** start DATA SHOWN **

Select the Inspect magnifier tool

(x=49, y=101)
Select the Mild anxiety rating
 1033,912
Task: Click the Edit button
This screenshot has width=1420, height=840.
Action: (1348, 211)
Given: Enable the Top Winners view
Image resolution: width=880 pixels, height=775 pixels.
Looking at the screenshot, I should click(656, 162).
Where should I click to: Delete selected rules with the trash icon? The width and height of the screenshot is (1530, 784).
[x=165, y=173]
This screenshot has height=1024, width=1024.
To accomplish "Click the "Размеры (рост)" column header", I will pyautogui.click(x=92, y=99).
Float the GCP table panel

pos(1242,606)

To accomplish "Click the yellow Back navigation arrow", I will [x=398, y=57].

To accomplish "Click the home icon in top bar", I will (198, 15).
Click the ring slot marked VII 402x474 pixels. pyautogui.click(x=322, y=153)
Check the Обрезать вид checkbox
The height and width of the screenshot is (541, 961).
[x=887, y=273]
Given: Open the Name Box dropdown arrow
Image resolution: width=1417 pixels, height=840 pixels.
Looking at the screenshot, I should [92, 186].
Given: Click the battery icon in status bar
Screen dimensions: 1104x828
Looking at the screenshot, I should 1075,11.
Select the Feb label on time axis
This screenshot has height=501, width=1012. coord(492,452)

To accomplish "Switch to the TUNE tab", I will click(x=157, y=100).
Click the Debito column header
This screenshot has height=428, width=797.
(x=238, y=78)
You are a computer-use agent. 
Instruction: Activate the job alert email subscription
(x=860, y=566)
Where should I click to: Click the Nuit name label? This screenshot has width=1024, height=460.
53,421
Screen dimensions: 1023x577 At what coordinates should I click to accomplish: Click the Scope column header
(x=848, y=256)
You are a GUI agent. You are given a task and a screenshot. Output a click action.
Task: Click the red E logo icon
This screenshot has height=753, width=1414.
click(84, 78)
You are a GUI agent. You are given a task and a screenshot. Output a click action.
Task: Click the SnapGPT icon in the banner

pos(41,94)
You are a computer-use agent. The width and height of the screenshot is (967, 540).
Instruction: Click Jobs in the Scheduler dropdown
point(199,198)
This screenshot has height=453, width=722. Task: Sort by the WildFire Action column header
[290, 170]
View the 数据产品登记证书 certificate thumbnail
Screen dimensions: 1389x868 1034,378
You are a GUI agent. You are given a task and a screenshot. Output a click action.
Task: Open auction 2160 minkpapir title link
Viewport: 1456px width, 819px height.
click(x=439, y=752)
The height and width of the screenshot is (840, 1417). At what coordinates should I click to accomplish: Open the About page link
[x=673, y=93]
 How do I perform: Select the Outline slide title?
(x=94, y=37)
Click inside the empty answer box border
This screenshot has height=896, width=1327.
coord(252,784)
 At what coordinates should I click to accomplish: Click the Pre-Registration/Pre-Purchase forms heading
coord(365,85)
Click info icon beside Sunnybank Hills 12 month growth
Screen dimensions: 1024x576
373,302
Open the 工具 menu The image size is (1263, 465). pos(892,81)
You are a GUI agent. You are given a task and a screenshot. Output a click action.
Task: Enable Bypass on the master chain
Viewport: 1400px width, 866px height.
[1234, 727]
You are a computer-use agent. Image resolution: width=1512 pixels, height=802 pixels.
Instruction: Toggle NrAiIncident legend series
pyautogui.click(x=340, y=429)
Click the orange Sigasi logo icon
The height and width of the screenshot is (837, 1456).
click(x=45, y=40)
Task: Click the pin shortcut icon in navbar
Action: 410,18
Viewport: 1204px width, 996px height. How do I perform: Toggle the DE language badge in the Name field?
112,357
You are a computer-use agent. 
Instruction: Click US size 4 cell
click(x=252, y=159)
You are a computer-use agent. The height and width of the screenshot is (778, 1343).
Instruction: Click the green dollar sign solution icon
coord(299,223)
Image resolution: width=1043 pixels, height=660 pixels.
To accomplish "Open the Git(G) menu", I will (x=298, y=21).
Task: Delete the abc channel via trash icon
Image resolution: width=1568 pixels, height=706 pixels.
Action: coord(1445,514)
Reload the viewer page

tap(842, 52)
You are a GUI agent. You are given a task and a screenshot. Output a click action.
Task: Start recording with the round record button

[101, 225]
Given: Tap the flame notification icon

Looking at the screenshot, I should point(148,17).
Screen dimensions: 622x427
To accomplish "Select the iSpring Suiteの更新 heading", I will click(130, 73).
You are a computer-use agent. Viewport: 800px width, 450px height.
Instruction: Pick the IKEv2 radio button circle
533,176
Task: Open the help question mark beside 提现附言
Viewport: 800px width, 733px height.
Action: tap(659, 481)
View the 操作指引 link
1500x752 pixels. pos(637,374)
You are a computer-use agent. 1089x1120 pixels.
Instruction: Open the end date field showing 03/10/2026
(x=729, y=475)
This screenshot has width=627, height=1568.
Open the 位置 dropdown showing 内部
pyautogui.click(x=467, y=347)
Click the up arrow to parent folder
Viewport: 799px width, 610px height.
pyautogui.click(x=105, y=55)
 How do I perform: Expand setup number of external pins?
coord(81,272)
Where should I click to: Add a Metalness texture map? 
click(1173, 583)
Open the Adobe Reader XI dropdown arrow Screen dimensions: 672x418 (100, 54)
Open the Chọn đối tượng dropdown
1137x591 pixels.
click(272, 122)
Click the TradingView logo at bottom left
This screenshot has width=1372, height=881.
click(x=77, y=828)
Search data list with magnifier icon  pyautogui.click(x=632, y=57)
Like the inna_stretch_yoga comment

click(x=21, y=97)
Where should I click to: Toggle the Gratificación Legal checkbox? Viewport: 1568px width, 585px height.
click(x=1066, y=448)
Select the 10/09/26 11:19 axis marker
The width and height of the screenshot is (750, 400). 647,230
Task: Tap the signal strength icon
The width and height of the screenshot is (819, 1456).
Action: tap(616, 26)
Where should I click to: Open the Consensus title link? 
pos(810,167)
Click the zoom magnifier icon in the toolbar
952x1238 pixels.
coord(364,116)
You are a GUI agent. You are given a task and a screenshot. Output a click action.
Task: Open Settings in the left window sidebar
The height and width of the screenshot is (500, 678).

** end DATA SHOWN **

STATED EXERCISE
Print the rows above again word for word, starting at the line that contains "Click the ring" and ending at the line that contains "(x=848, y=256)".

THE SOLUTION
Click the ring slot marked VII 402x474 pixels. pyautogui.click(x=322, y=153)
Check the Обрезать вид checkbox
The height and width of the screenshot is (541, 961).
[x=887, y=273]
Given: Open the Name Box dropdown arrow
Image resolution: width=1417 pixels, height=840 pixels.
Looking at the screenshot, I should [92, 186].
Given: Click the battery icon in status bar
Screen dimensions: 1104x828
Looking at the screenshot, I should 1075,11.
Select the Feb label on time axis
This screenshot has height=501, width=1012. coord(492,452)

To accomplish "Switch to the TUNE tab", I will click(x=157, y=100).
Click the Debito column header
This screenshot has height=428, width=797.
(x=238, y=78)
You are a computer-use agent. 
Instruction: Activate the job alert email subscription
(x=860, y=566)
Where should I click to: Click the Nuit name label? This screenshot has width=1024, height=460.
53,421
Screen dimensions: 1023x577 At what coordinates should I click to accomplish: Click the Scope column header
(x=848, y=256)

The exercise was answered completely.